**** Extract to read ****
There are also more great articles that people are writing about this topic.

Where I think it gets really interesting is when you think about your specific organization’s KPIs. For example, if you work for a healthcare company, you might tie your design system efforts to a larger company-wide effort to, say, book more doctor’s appointments or book doctor’s appointments in less time or less clicks. That’s the stuff that gets me excited.

Snowflake components 🔗

Donna Vitan said:

How do you track and measure, re-evaluate snowflake components that were built by contributors that originally don’t meet the robust requirements of being a core component? When is the right time to re-visit, improve, or deprecate?

Jina said:

so one of my mantras is that not everything has to be in the system, and not everything has to be from the system. it’s totally okay to have special snowflakes. but they don’t need to be in the system. now if you’re in a situation where it already went in, then depending on your situation it might be trivial — or not to remove it. at salesforce, it definitely was not easy because we had an open source framework that like a gazillion third party devs were using. so we had to have a deprecation strategy. we created a tool called Sass-Deprecate to help with this, but even still, it’s hard. It takes lots of support and coordination. However, if you’re not open source to a huge community like we were, and you have control over where it’s being used, then hopefully it’s a lot easier to remove it from the design system (but keep it in the product if it’s needed). 🙂

Design systems for agencies 🔗

Jordan Frank said:

I am working on pioneering design systems for an consulting agency that I work for. This has meant 1-1s with principles and giving lunch and learn talks to give awareness to the company and gain feedback on how we can implement design systems into our company. Our clients are normally in the field of B2B and most products that we ship are dashboards.

What are the pitfalls that we should look out for when creating a “micro” design system, duplicating that when we get a new project and using it as a foundation for the clients deign system?

Jina said:

i’m brand new to the consulting world so i should let dan take this one. but my initial gut answer if you’re trying to use a system for all your clients is to consider having a “skeleton” system of just your bare bones parts to pick and choose from for each client, with just the required structural, interactive bits to make it usable/accessible, with nothing in there that’s opinionated (art directed). then tailor that to your clients through design tokens and additional css to extend on it? curious to see if dan has a different answer!

Dan said:

Totally with Jina here (no surprise)! I think it’s useful to distinguish a boilerplate from a design system. There’s certainly good overlap between the two, but they are separate.
****
# Problem details
In the design systems Q&A above, what tool did the team at Salesforce create to help with deprecating components?
**** Material ****
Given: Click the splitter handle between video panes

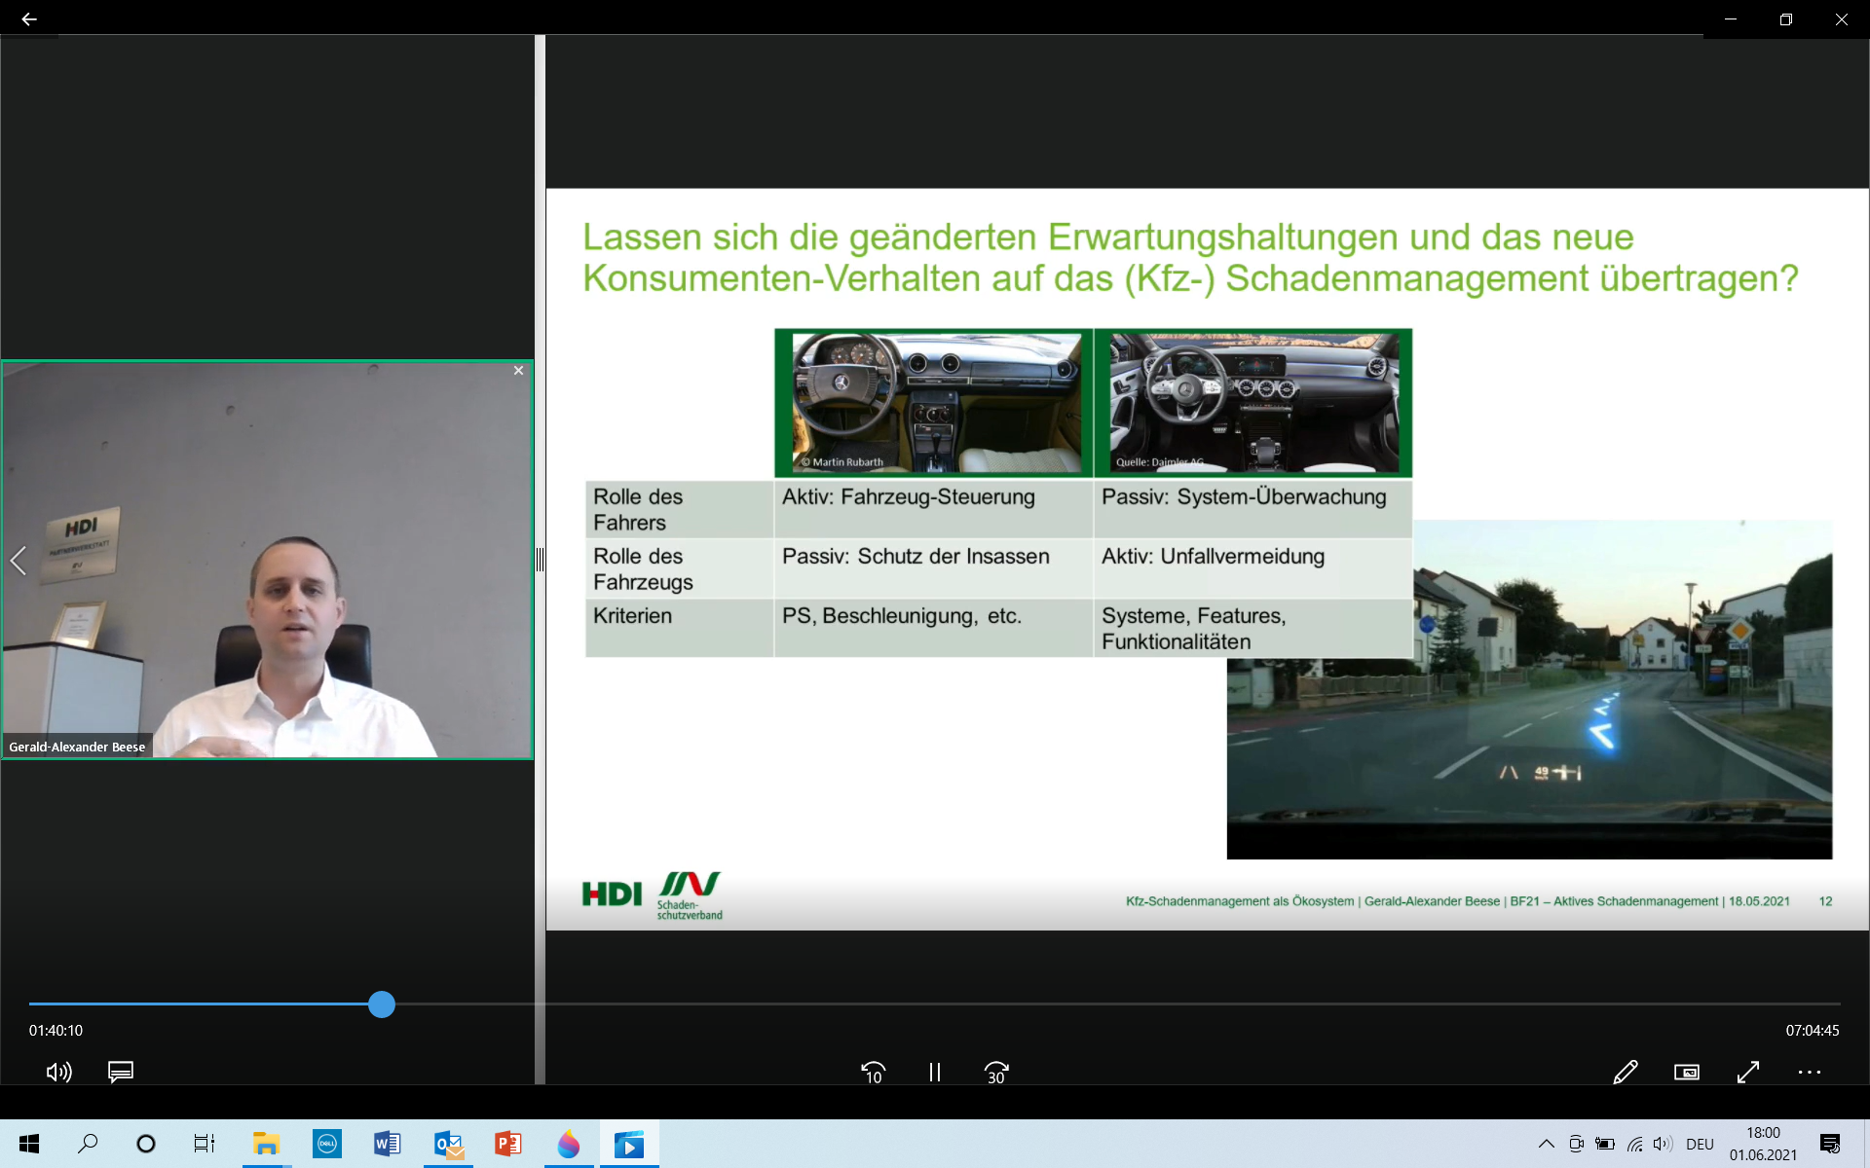Looking at the screenshot, I should pyautogui.click(x=540, y=560).
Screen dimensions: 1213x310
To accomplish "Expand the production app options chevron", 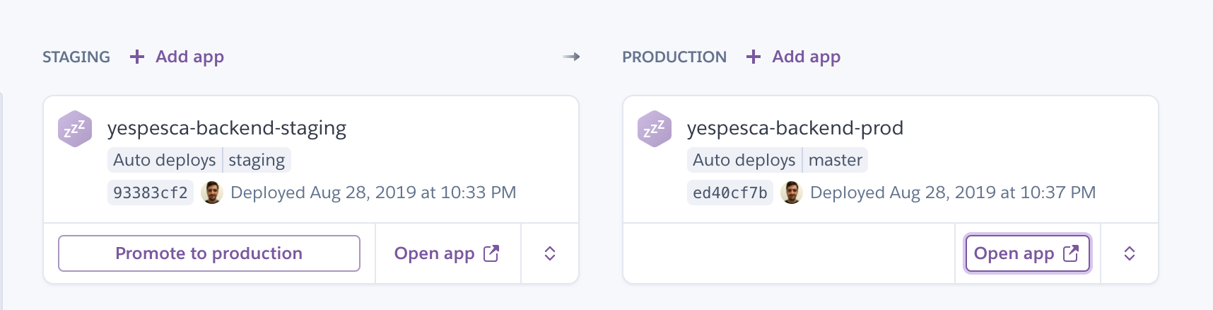I will click(1130, 253).
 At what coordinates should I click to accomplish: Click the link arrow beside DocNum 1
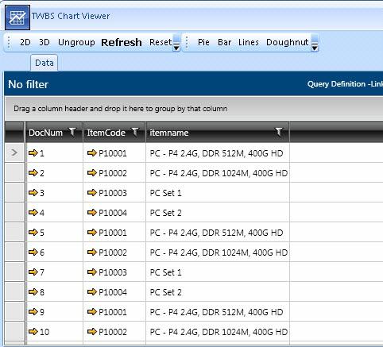pyautogui.click(x=33, y=152)
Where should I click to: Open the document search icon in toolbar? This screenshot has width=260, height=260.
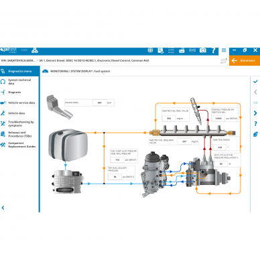(x=161, y=51)
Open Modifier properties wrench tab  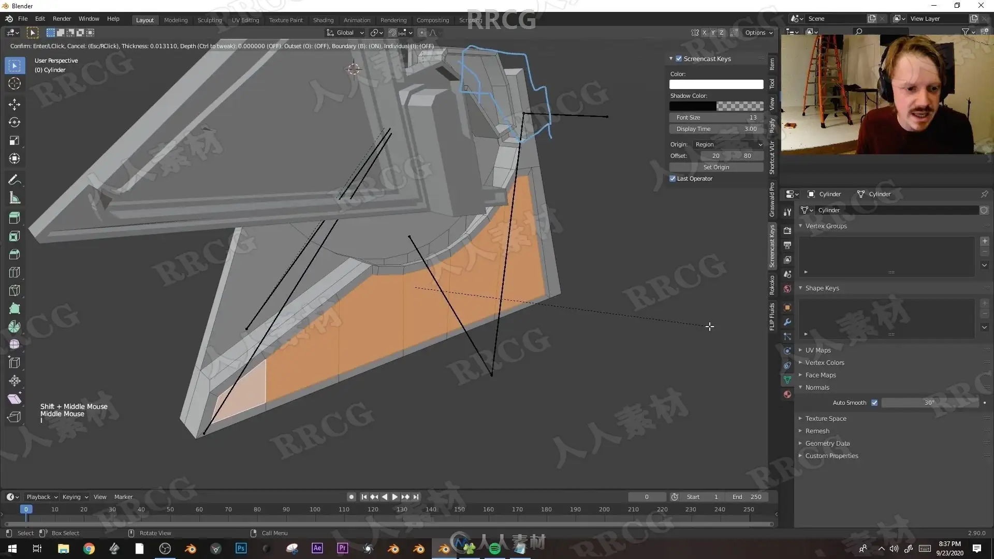pos(787,322)
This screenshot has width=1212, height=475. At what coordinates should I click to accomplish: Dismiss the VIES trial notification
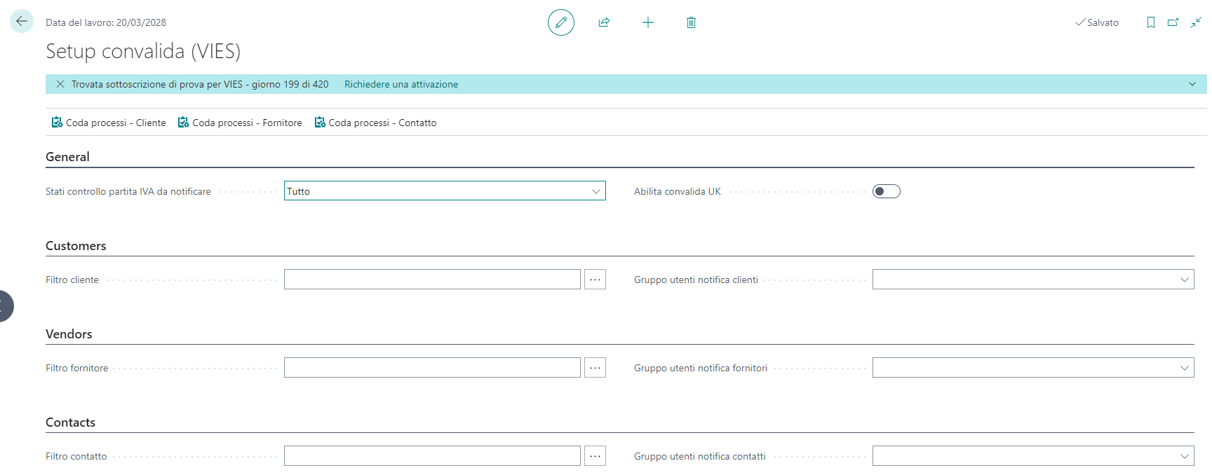click(x=60, y=84)
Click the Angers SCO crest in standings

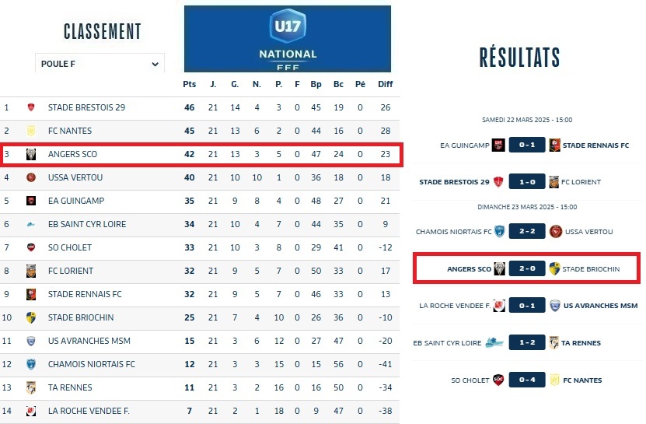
****
# The completed task
Sass-Deprecate